Nel 2024 diventa direttore del dipartimento “Accessible AI for Inclusive Workplaces” dell’Ente Nazionale per l’Intelligenza Artificiale E.N.I.A. con lo scopo di sviluppare progetti, ricerche e proposte normative che favoriscano lo sviluppo delle nuove tecnologie di intelligenza artificiale in modo nativamente accessibile e a tutela delle persone fragili e delle minoranze.
Per una cultura rispettosa dei diritti delle persone con disabilità
Simone Vigevano
Né abilismo, né inspiration porn
In ambito aziendale, quando si cerca di introdurre il disability management, solitamente otteniamo reazioni che variano dall’evitamento totale all’eccessiva empatia. Entrambi gli approcci sono inadeguati: il primo ignora il problema, mentre il secondo invade lo spazio personale, provocando reazioni di repulsione.
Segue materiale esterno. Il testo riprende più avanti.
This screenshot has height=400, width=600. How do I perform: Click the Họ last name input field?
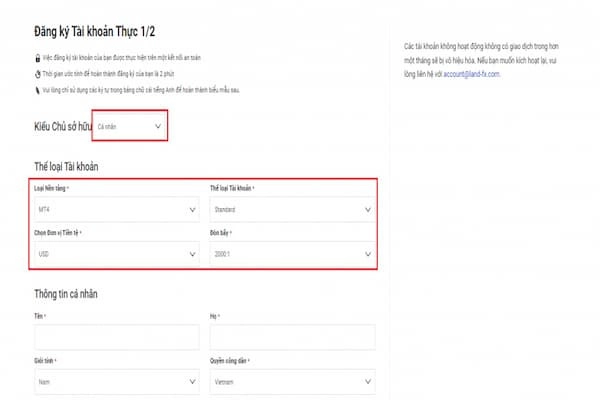(x=292, y=337)
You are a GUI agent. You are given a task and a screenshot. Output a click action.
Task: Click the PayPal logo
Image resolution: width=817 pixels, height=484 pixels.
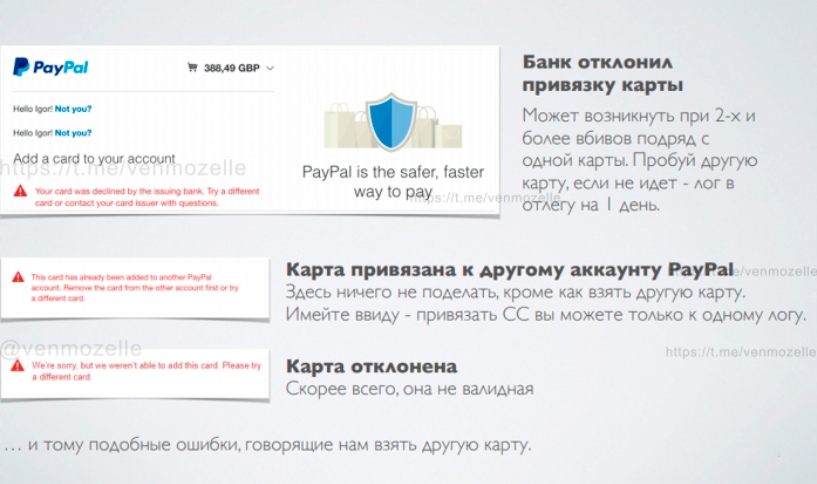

Tra i due litiganti, chi non gode è sempre la persona più fragile. La soluzione sta in un equilibrio che normalizzi la disabilità, riconoscendo che ogni individuo, indipendentemente dalle sue caratteristiche, appartiene alla sfera della normalità.
L’approccio corretto alla disabilità richiede un equilibrio tra empatia e normalizzazione. Questo significa che l’abilismo, che si concentra sulle abilità di una persona, e l’inspiration porn, che glorifica le persone con disabilità come eroi, sono entrambi dannosi.
Per i non addetti ai lavori, è forse il caso di illustrare meglio questi concetti. L’abilismo è un paradigma culturale che considera il corpo-mente non disabile come la norma, relegando chi si discosta da essa a una condizione inferiore e meno valorizzata. Questo accade perché si fonda sul pregiudizio implicito che sia etico fare confronti tra esseri umani sulla base delle abilità, ovvero porre l’asticella della normalità sulla capacità di poter fare qualcosa, mentre chi non è in condizione di poterla fare, o ancor peggio, può farla ma in modo diverso, magari utilizzando degli ausili, è “diversamente abile”. È una delle peggiori applicazioni del concetto di diversità.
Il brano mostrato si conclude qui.